The U.S. Supreme Court unanimously agreed that in prosecuting cases against physicians under the Controlled Substances Act (CSA), if the alleged physician demonstrates that his or her conduct is authorized per the CSA, the government must prove beyond a reasonable doubt that the physician knowingly and intentionally acted in an unauthorized manner. This changes the criminal intent requirement under the CSA from an objective standard to the subjective intent of the prescriber. 21 U.S.C. § 841 states that “[e]xcept as authorized[,] …” it is a violation of the CSA “for any person knowingly or intentionally … to manufacture, distribute, or dispense … a controlled substance.”
The petitioners in Xiulu Ruan v. United States, Xiulu Ruan and Shakeel Kahn, were convicted of violating the CSA when prescribing opioids in a manner outside the usual course of professional practice. In Ruan’s initial trial, Ruan asked for a jury instruction that required the government to prove that he substantially knew that his written prescriptions fell outside the scope of the usual course of the medical practice, arguing that he held a subjective belief that he was meeting a patient’s medical needs when prescribing opioids. Instead, the trial court used an objective standard, instructing jurors that Ruan’s actions were considered violations when his actions either were not for a legitimate medical purpose or were outside the usual course of professional medical practice, disregarding his discernment for the proper treatment of his patients. Kahn’s trial closely mirrored the same conflict over the proper standard when convicting under the CSA.

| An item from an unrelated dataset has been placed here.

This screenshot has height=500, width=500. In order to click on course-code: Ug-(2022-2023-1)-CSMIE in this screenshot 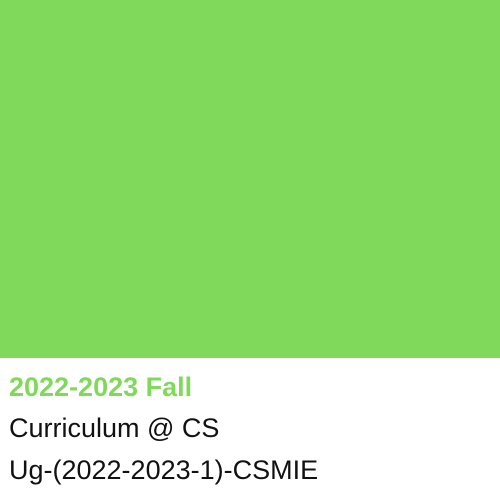, I will do `click(164, 470)`.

The Supreme Court took issue with the distinction between authorized and unauthorized, which the Court reasoned is a thin line between lawful mainstream medical treatment and an unusual but effective treatment that could automatically be considered a violation of federal law. Commonly, a prescription is authorized when it is issued for a legitimate medical purpose in the usual course of professional practice. Consequently, if the prescription was not in the usual course of professional practice, the prescribing physician is subject to a federal violation under the CSA. The Court disagreed with the United States, asserting that the phrase “except as authorized” is prior to the “knowingly or intentionally” statement. Therefore, if the physician falls into an authorized exception to the CSA, the authorized action is not reliant on the objective standard interpretation. The Court further reasoned that “we expect, and indeed usually want, doctors to prescribe the medications that their patients need.” Ultimately, the Court now requires juries in CSA prosecution cases to examine whether the physician believed the actions were legitimate in the treatment of the patient.